Appears in
Oxford Companion to Wine

By Jancis Robinson

Published 2006

  • About

geology is the scientific study of the solid Earth, although the term has also come to refer to the materials and processes involved with it. Vineyard geology, therefore, means the ground in which the vines are rooted. The loose earth on the surface is derived from bedrock and, if it can support plant life, is called soil. Because grapevines can thrive in strikingly stony soil and root into bedrock, the distinction in vineyards between rock and soil is unusually blurred.

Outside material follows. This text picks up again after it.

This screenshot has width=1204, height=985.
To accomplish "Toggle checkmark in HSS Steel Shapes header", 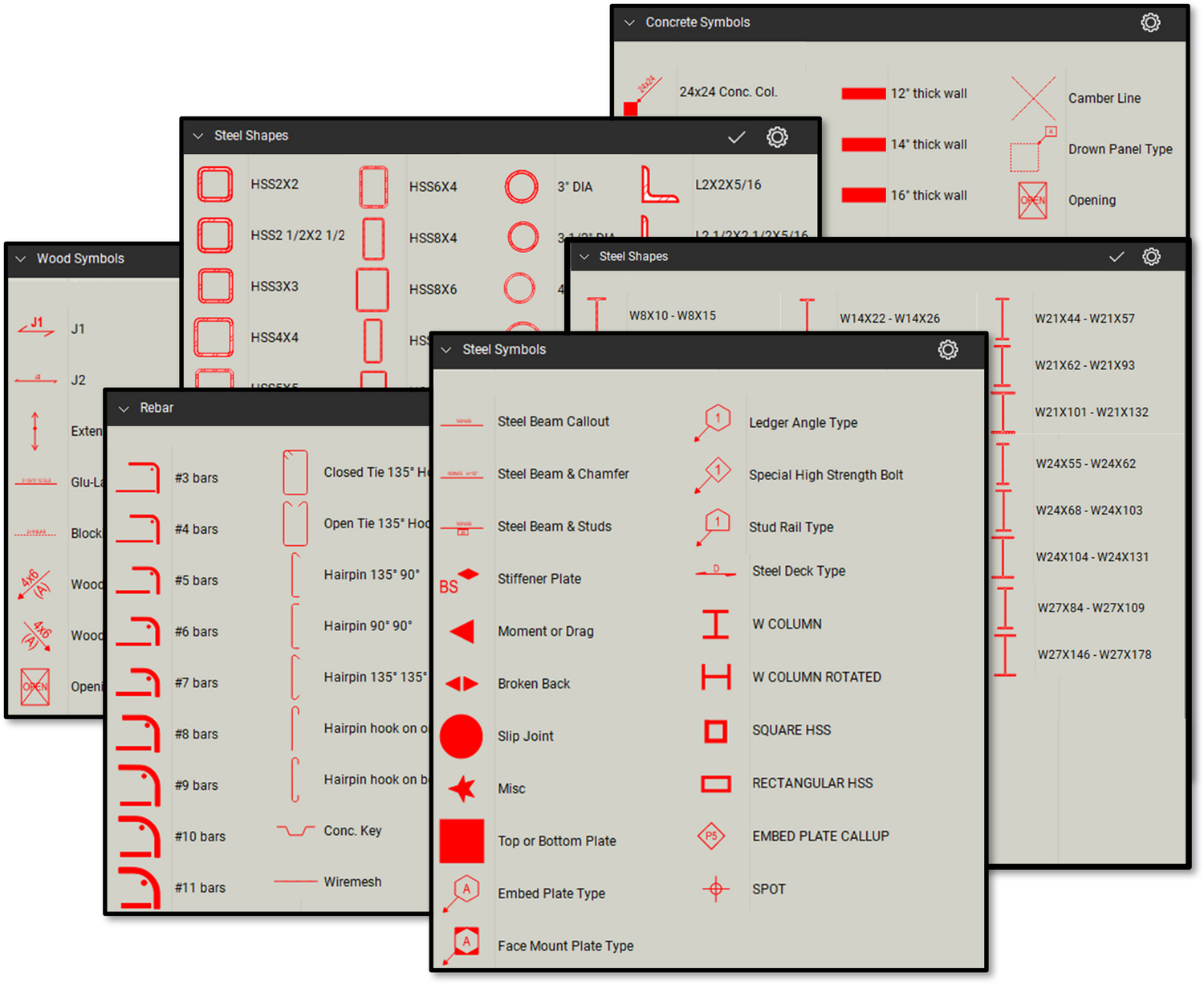I will [736, 137].
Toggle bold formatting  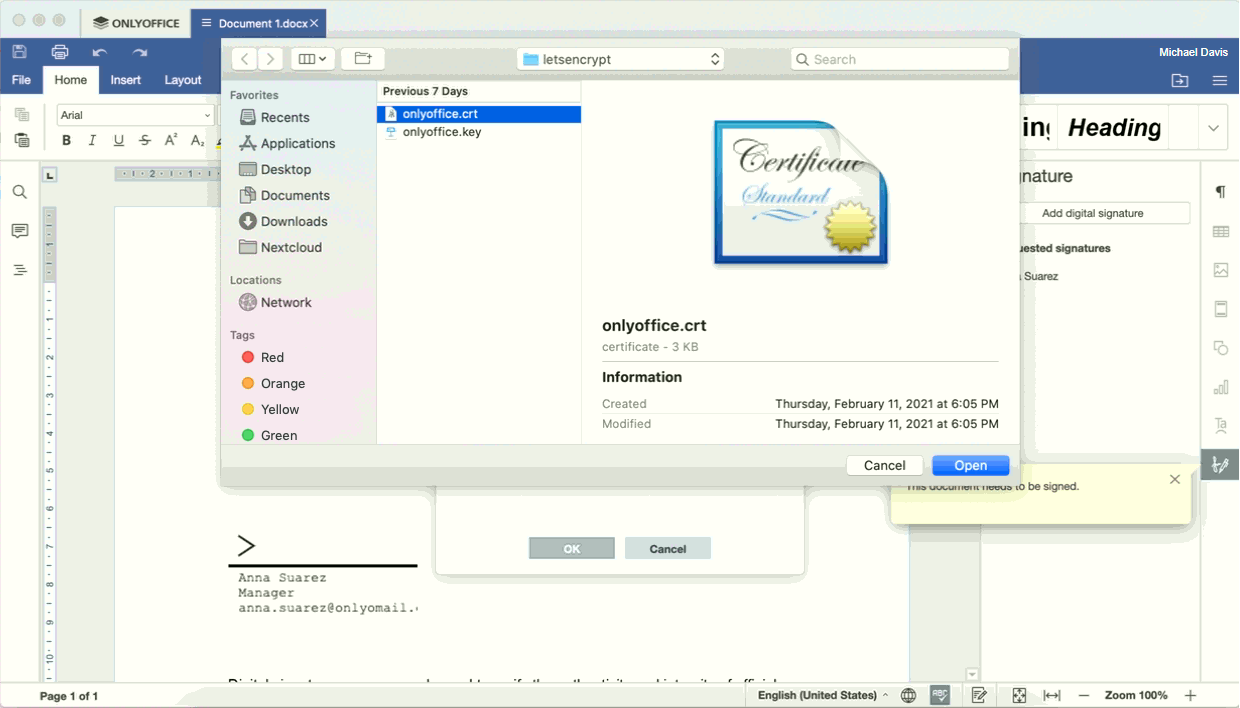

Many of the world’s vineyards are located on sediment that is now distant from its source, while in others the soil is derived from the local bedrock, which may be visible as outcrops protruding through the loose material. All exposed bedrock is under constant chemical and physical attack (weathering), breaking it down into the smaller fragments generally called stones (see stones and rocks). Smoothed pieces a few centimetres or so across are referred to as pebbles, or cobbles if larger. As the material is further fragmented, into sand, silt, and clay, it becomes soil. Loose material on hillsides tends to slip down the slope due to gravity (see colluvium). The world’s largest vineyards are on flat plains, carved by rivers over millennia and now covered by alluvium. All these fragmented products and the bedrock itself are composed of minerals.